I think the thesis of “Otherness” applies to Islamic culture rather than “races” of Islamic countries; [the Islamic culture] was historically seen as a different set of basic beliefs than the Western tradition. I don’t think we should have a problem with this — it’s true. Islamic scholars for centuries have thought the same about the West.

I’m not saying there is no problem today, what I am suggesting is that it’s far more to do with fear of a radical [violent] ideology than any “race” problem.

Hasan Azad

Regarding the notion of the Western “master race,” this is in the epistemological, political, ideational and ethical sense — and all four are intimately intertwined with one another. The very idea of the intrinsic superiority of Western theories of knowledge, of Western politics, of Western ideas and of Western ethics as being off-the-bat superior to other modes of being, thinking and living historically — whether explicitly expressed as such or unconsciously assumed — goes back to colonialism and its theories of knowledge (and rule) vis-à-vis the colonies. This is not a “post-modernist preoccupation,” as you put it, but is an amply demonstrated, studied and commented-upon field of study — broadly speaking called post-colonial studies — that has some very significant names such as Hamid Dabashi, Gayatri Spivak, Dipesh Chakrabarty, Partha Chatterjee, Nicholas Dirks — many of whom teach at Columbia University and have been thinking and writing about these topics for over 30 years.

As for your dismissal of David Tyrer as seeming “to want to create a ‘racism’ where there probably is none (in the ideological sense)” — your comment highlights almost exactly what Tyrer is pointing to. Race is not a simple category that we all immediately understand, even if we think we do. Let us remind ourselves, again at the risk of repetition, that “race” is a modern Western construct whose borders constantly shift. So, for example, not too long ago, the Irish and the Italians were considered “black” in the US. Race is part of a very sophisticated politics — a politics of power and coercion — wherein Islam and Muslims are constituted as the “Other.” And this politics of power and coercion — and persuasion — is intimately intertwined in the language of mainstream media, which has been shown to have an Islamophobic agenda (see, for example, Nathan Lean’s The Islamophobia Industry [2012]). So let us all be wary of making truth claims about anything really, but especially something as excessively political (on all sides) as Islam.

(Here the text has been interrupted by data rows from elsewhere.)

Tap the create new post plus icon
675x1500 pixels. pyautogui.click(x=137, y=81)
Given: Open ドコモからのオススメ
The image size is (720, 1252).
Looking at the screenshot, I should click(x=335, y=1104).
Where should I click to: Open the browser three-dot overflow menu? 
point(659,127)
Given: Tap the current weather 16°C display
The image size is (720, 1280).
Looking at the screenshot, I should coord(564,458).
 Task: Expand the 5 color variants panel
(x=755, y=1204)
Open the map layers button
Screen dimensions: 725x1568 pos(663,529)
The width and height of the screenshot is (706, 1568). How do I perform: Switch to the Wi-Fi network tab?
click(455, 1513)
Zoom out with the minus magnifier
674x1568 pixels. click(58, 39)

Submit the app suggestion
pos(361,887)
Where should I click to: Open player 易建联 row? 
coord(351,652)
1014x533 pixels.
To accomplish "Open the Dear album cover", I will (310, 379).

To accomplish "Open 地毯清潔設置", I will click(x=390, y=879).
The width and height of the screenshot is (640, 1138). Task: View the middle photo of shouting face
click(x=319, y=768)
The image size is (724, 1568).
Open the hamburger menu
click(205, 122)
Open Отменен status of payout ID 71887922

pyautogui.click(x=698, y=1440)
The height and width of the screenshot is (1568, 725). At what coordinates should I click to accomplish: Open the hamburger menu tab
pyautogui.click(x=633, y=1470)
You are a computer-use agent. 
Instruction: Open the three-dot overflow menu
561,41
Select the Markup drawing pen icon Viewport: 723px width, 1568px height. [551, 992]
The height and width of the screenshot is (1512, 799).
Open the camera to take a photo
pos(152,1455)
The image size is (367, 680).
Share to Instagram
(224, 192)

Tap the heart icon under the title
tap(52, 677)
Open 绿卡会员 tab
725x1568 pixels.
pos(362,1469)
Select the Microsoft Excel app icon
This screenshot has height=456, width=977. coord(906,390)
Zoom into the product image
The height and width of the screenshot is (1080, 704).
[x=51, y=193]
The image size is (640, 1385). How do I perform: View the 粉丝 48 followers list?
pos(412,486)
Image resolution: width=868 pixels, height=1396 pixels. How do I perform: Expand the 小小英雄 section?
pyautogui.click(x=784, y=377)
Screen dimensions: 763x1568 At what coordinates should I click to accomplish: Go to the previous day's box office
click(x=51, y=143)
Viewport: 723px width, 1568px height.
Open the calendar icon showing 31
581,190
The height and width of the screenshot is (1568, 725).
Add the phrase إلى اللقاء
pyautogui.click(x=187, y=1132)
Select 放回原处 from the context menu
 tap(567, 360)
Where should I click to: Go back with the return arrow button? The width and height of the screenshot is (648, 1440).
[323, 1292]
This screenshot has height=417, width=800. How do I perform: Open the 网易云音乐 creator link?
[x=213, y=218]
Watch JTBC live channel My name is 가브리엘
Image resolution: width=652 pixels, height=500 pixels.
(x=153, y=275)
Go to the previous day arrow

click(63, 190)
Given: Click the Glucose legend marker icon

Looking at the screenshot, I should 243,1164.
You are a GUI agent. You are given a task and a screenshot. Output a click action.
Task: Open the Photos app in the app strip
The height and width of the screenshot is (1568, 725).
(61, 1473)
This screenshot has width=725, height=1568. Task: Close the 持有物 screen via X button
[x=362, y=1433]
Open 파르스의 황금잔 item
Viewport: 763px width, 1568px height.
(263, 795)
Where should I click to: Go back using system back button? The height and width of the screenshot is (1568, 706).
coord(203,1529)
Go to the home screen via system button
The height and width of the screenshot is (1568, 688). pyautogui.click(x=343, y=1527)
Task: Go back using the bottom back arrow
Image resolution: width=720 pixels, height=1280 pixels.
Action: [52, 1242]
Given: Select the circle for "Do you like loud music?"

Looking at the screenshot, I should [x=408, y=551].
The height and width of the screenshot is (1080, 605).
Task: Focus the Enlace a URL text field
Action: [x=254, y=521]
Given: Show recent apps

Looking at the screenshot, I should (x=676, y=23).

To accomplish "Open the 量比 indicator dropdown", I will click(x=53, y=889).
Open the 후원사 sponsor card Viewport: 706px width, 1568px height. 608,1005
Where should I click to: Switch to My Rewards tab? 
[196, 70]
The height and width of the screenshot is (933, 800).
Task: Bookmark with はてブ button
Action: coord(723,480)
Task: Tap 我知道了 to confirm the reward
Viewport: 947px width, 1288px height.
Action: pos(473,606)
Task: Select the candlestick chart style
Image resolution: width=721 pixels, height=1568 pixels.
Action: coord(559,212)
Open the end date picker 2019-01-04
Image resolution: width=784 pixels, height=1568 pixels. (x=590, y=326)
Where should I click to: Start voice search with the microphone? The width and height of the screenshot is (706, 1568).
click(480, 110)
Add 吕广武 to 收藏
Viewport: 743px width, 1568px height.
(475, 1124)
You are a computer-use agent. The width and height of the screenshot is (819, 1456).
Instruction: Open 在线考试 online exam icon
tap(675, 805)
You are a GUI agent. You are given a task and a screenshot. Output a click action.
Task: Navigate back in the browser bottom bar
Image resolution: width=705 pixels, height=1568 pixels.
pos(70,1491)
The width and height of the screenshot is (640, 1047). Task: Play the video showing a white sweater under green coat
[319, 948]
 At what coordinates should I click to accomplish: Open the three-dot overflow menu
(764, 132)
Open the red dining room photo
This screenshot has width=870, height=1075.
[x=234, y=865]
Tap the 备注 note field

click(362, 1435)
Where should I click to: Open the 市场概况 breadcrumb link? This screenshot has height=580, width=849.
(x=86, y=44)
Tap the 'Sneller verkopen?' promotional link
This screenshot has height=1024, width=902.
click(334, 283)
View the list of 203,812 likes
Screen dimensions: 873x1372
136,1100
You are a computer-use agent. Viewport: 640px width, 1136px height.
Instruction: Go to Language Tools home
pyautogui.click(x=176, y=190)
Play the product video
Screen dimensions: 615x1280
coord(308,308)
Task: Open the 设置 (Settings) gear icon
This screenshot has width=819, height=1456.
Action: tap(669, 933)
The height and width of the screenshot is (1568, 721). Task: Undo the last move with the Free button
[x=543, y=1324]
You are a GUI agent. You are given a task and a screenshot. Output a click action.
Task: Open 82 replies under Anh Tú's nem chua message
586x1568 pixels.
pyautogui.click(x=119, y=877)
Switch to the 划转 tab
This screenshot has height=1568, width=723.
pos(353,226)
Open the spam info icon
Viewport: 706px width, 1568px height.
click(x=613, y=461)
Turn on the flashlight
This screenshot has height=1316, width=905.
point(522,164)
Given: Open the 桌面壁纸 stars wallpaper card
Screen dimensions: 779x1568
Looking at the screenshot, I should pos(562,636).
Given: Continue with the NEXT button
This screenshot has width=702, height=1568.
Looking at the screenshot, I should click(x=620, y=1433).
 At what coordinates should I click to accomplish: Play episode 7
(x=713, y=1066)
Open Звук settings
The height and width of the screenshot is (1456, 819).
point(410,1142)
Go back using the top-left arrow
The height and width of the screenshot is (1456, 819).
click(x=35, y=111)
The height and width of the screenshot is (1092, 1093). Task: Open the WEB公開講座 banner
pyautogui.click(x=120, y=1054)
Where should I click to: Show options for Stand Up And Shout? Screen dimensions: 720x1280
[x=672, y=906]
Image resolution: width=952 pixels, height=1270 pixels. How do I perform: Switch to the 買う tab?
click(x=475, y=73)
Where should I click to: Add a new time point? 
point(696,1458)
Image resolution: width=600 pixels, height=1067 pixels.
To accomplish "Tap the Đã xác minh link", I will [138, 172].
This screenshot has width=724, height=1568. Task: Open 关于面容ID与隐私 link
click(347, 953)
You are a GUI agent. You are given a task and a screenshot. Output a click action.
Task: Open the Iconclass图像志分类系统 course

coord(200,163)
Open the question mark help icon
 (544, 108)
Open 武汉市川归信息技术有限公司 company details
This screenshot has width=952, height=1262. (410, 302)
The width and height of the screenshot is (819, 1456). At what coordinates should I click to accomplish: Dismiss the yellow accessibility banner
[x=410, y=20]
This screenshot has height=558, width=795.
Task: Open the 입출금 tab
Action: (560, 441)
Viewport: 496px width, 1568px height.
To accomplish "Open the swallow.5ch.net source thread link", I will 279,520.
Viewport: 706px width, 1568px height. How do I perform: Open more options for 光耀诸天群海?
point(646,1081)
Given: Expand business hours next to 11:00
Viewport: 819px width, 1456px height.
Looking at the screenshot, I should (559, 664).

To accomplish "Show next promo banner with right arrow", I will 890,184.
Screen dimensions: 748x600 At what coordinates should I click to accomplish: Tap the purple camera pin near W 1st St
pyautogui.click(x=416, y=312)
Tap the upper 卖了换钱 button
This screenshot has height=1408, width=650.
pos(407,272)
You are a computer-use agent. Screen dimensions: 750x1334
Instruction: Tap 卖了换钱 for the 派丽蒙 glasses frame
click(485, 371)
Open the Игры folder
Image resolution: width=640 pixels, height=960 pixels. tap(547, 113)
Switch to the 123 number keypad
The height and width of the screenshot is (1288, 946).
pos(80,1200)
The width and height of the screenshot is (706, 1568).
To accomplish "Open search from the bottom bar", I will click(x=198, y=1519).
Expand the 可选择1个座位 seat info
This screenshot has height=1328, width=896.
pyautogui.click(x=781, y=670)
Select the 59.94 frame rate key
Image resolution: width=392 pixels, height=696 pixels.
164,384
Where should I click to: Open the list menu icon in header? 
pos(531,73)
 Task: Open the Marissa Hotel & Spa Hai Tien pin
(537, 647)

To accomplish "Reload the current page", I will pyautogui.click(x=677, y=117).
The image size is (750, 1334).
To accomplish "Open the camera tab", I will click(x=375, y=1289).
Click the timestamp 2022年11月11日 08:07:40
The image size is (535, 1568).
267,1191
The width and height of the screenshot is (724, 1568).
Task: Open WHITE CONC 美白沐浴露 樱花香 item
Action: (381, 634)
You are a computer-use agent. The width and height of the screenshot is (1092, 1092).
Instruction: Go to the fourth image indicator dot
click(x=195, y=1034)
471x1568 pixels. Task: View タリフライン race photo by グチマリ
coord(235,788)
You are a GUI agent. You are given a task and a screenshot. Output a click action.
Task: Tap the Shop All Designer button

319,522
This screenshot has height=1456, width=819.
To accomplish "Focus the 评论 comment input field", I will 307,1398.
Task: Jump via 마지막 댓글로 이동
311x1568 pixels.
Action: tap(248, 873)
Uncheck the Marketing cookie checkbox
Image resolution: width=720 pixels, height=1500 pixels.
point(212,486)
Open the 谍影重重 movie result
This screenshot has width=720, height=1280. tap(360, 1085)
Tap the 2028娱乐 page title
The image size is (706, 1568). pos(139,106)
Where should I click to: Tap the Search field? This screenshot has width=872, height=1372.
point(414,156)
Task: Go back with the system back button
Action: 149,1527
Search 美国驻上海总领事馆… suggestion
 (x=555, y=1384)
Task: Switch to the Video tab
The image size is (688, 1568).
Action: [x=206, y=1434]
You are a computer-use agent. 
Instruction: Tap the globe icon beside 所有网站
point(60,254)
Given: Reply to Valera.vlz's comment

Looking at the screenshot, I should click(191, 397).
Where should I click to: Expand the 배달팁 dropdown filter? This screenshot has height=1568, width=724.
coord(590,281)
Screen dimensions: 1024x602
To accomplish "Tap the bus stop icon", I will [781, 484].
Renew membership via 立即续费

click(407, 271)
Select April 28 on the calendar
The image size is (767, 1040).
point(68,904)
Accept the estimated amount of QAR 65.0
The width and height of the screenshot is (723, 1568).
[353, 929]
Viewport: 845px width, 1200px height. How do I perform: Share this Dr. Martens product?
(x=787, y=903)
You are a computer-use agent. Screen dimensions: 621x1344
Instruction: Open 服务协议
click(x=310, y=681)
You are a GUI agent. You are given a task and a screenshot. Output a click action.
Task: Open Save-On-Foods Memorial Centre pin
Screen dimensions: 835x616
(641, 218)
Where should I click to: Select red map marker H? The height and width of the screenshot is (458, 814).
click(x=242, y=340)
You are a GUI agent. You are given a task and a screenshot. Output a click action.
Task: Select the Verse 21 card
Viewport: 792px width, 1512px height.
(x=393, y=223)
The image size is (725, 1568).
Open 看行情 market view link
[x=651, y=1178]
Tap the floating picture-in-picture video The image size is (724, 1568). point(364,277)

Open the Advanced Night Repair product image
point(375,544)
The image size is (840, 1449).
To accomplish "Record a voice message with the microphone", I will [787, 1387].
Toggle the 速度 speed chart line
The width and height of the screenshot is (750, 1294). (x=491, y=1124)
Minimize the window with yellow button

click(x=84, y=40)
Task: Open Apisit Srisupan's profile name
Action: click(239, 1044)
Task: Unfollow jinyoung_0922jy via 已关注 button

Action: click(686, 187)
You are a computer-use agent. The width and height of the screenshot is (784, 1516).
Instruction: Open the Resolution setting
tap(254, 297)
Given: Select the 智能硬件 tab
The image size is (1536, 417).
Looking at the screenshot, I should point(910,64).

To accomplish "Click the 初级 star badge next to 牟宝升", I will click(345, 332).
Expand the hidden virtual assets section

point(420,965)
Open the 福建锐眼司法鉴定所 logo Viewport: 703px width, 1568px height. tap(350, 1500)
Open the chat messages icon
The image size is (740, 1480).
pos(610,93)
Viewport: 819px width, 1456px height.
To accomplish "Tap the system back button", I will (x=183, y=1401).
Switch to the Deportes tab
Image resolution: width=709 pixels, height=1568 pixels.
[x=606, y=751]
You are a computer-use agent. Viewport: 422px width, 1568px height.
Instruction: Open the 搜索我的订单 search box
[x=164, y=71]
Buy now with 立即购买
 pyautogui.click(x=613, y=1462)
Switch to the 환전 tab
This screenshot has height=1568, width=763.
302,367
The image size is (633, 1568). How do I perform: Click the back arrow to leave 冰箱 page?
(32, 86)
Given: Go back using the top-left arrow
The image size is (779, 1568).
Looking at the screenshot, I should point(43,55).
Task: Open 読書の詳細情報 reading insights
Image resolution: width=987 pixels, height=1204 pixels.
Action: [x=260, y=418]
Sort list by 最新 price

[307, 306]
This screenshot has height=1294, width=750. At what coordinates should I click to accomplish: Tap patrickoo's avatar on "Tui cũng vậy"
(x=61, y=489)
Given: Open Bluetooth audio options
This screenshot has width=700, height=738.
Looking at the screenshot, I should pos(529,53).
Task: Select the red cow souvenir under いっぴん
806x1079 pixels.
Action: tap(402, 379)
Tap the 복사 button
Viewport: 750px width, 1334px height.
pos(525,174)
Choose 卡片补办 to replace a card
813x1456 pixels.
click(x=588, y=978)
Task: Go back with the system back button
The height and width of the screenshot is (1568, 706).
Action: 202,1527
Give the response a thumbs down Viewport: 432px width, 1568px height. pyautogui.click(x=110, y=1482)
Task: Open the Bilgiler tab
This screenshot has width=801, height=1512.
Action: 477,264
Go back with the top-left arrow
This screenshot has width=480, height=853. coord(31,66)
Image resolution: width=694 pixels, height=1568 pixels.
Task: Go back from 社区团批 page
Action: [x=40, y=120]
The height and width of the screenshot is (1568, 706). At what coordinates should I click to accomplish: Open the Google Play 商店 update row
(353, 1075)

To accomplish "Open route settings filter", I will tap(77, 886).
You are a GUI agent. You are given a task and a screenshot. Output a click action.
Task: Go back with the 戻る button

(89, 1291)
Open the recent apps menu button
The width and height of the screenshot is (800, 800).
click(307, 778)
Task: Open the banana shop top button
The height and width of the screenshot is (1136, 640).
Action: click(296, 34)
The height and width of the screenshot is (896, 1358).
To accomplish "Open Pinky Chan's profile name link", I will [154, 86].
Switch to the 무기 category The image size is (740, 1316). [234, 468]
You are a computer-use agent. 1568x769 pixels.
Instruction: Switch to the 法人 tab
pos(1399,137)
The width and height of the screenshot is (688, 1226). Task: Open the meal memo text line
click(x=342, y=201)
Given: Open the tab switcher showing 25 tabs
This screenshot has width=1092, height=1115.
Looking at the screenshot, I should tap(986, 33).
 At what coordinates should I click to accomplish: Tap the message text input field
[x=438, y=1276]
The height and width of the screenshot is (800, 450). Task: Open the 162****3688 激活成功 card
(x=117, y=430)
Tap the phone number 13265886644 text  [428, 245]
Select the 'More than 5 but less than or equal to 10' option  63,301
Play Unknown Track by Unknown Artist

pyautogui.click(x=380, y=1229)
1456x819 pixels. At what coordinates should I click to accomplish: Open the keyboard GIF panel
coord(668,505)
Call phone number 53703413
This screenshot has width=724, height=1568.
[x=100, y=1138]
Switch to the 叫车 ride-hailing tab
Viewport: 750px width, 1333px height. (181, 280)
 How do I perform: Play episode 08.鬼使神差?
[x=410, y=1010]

Regarding your assertion that “the thesis of ‘Otherness’ applies to Islamic culture rather than ‘races’ of Islamic countries; [the Islamic culture] was historically seen as a different set of basic beliefs than the Western tradition,” I would like to quote from Jonathan I. Israel’s magisterial Enlightenment Contested: Philosophy, Modernity, and the Emancipation of Man 1670-1752 (2009). Israel, a professor in the School of Historical Studies at the Institute for Advanced Study, Princeton, writes:

Muslims, from the time of Muhammad in the seventh century onwards … were invariably more tolerant than the Christians. Had Christians ruled the Ottoman Near East instead of the Turks … there would remain today no ‘trace of the Greek Church’ and Islam would have been obliterated whereas, by contrast, [Muslims] fully tolerated Christianity. (618)

I fear that there is a lot more work — not unlike the kind of conversation we’re having — that needs to be done, from all sides and quarters of human experience, for the human project to continue forward.